Para que un Estado sea eficiente, no basta con reducir la nómina, es necesario eliminar los trámites innecesarios, tener claridad en los objetivos, definir roles, trazar metas que sean medibles, implementar la meritocracia en la escogencia del talento humano, trazabilidad y transparencia en los procesos. En cuanto a lo primero, es necesario establecer el punto de partida, para determinar cuál es la situación real de cada sectorial, y en ese orden de ideas no se logra entender la renuencia del sub judice presidente electo a realizar el empalme con el Gobierno saliente, dilapidando la posibilidad de tener información de primera mano (¿?).
En columna anterior, expresábamos nuestra admiración por Chile, pues sin mayores problemas pasaban de un presidente de izquierda a uno de derecha, y el que asume termina lo que el otro dejó inconcluso, poniendo a la nación por encima de cualquier interés político. Aquí ocurre todo lo contrario, de un plumazo se acaba con lo realizado por el Gobierno saliente, y para muestra varios botones: se apoyará el fracking como parte de la estrategia energética.

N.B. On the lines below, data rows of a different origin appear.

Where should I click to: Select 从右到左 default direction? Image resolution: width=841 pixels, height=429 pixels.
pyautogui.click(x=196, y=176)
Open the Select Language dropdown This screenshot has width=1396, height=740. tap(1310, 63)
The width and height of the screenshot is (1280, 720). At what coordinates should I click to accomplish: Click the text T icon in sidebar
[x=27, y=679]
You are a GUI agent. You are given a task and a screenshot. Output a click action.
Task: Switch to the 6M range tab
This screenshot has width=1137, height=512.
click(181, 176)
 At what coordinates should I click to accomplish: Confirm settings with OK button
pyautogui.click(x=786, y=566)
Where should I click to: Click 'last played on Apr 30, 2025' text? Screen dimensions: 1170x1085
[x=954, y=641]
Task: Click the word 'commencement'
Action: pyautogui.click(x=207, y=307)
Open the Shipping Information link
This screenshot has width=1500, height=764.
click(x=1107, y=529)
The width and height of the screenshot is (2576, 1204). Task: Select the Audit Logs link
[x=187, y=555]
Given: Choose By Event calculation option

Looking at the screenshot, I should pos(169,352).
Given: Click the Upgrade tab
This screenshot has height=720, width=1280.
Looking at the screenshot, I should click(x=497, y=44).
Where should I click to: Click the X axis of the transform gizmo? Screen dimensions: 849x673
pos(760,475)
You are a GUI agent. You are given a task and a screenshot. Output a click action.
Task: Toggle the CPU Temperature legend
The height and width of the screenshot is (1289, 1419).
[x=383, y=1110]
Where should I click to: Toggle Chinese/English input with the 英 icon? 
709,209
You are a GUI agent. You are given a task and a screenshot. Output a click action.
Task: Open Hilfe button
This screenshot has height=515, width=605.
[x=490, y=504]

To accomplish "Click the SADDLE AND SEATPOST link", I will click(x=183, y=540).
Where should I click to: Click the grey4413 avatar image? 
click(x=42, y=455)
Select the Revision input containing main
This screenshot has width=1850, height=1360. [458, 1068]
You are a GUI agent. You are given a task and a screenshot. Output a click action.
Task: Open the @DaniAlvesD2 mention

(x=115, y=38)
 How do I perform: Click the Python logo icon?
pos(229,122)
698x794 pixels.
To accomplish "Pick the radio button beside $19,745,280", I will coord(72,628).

Eso es diametralmente opuesto a la defensa del medio ambiente, y muy probablemente causará un grave detrimento en el recurso hídrico. El daño, desde luego, no se le hará a Gustavo Petro, sino a nuestra biodiversidad. Segundo: Un bloque de búsqueda contra la corrupción dirigido directamente por la Presidencia de la República. Nos preguntamos: ¿y de cuándo acá un presidente ejerce ese rol? ¿En qué parte del artículo 189 de la C.P. aparece dicha función?